Arthritis of the Ankle Joint

What Is The Problem?

Arthritis of the ankle occurs when the soft cartilage lining of the joint wears out and bone moves against bone instead. This is often painful and the joint usually becomes stiff. You may have pain directly from the ankle or pain upon weight-bearing.

Do I Need To Have Treatment?

If your ankle is not painful then treatment is not recommended.

What Are The Treatment Choices?

Non – Surgical

The first line of treatment is to alter your footwear and try painkillers. Boots are often more comfortable than shoes as they provide more support. An ankle support worn with your normal shoes may also help. Modifying your activities or work so you are spending less time on your feet may also help.

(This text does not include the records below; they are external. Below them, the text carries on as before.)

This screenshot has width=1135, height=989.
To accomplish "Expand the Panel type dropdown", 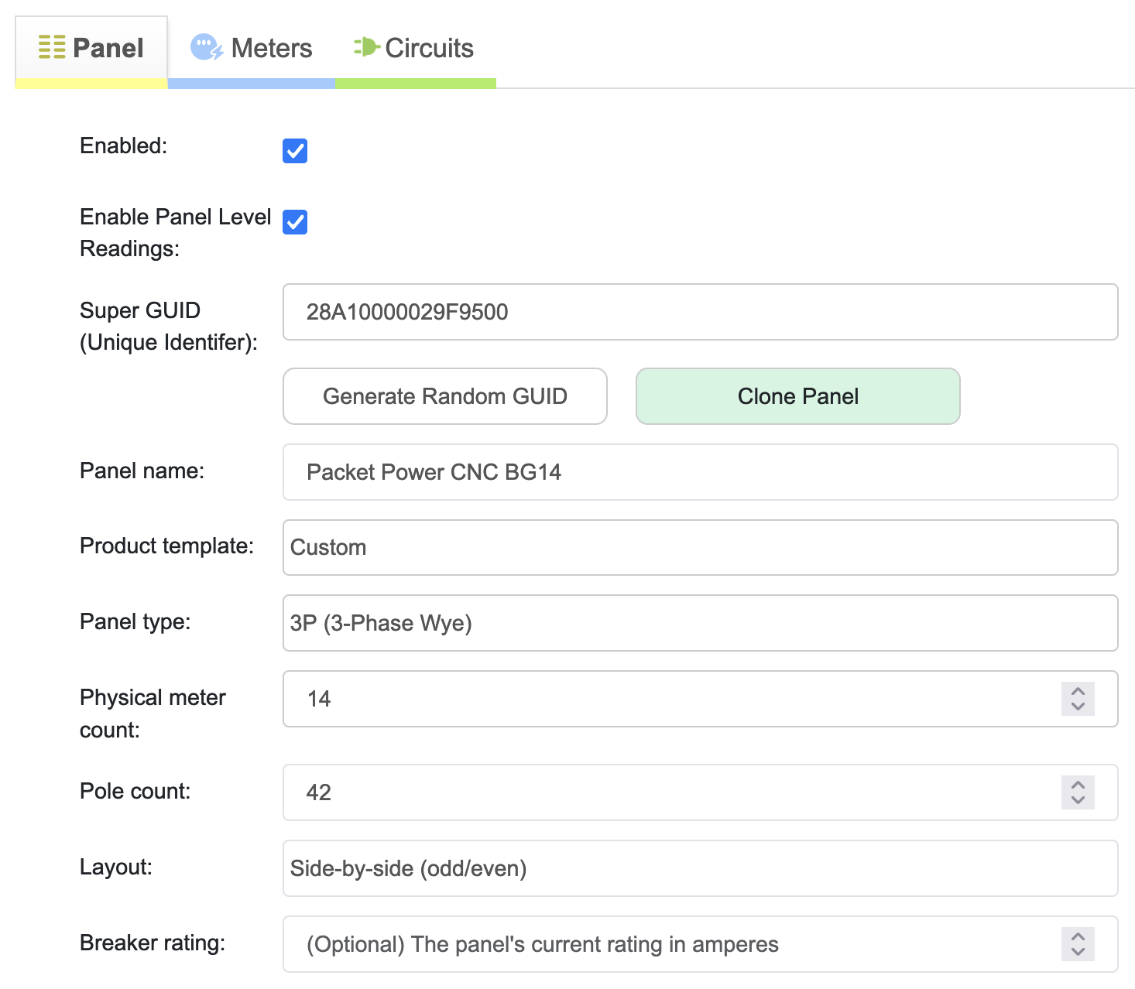I will [x=700, y=624].
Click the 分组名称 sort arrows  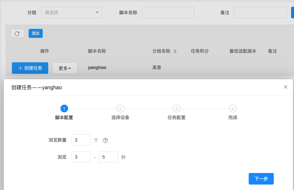(175, 51)
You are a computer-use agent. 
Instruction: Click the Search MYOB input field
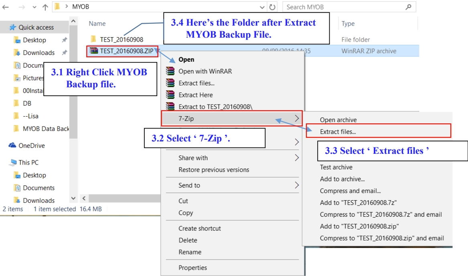[x=345, y=7]
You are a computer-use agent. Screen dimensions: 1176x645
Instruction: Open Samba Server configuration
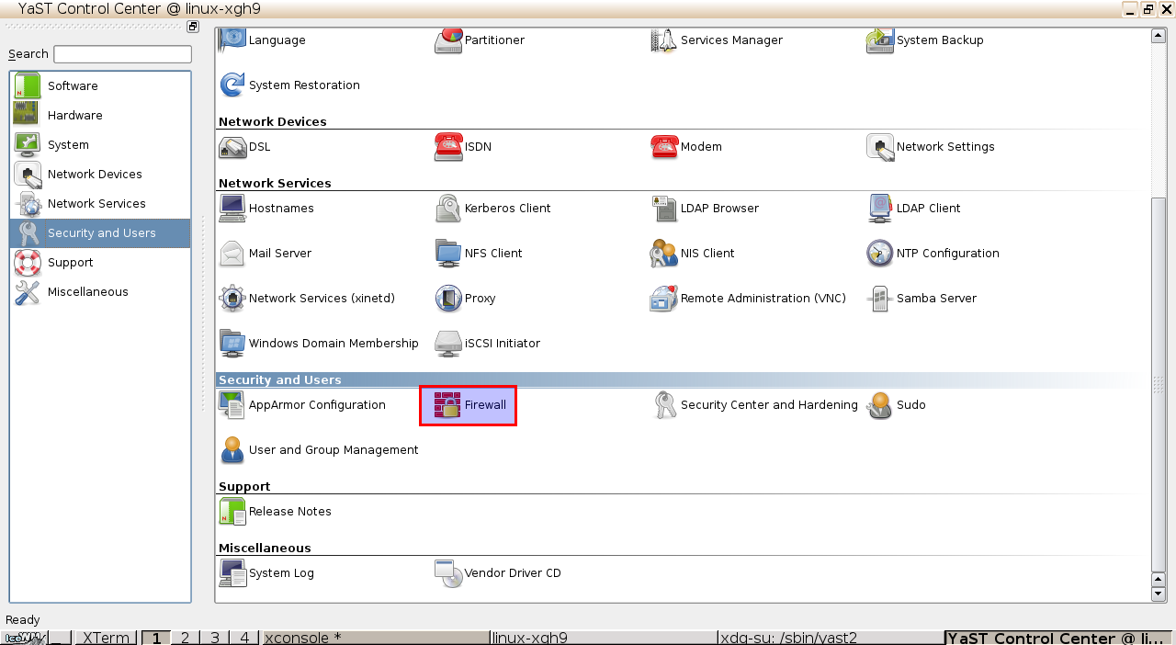[x=922, y=299]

The surgical options are either joint fusion surgery (known as arthrodesis) or joint replacement surgery (known as arthroplasty). The main aim of surgery is to reduce your pain and improve your function.

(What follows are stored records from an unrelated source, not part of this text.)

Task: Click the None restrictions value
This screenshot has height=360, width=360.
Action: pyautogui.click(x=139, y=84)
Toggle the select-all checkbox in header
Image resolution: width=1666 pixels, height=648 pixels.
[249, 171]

Joint fusion surgery permanently stiffness the ankle joint and will not allow any future movement. Screws, staples or plates are used to hold the bones in position. This can be done by keyhole techniques (arthroscopically) or open surgery. With a fusion you will not be able to wear wellingtons, high heels or play active sports again.

Ankle replacement surgery involves removing the arthritic joint and replacing it with an artificial joint. The aim is to reduce your pain and allow movement at the ankle. Not everyone is suitable for a replacement. If you are young, have ankle instability, significant ankle deformity, previous ankle infections or collapse of the ankle bones
you will not be suitable. Ankle replacement surgery does not have the long term results like hip and knee replacements. There is a chance your replacement may loosen overtime and require revision surgery or conversion to a complex fusion. People are able to gently walk, cycle and swim following this surgery. If you wish to do more vigorous sports then an ankle replacement is not advised.

Surgery can be done under a general anaesthetic (asleep) or regional anaesthetic block (awake). Most require an overnight stay in the hospital. These decisions depend on your health and situation at home. A decision will be made with you.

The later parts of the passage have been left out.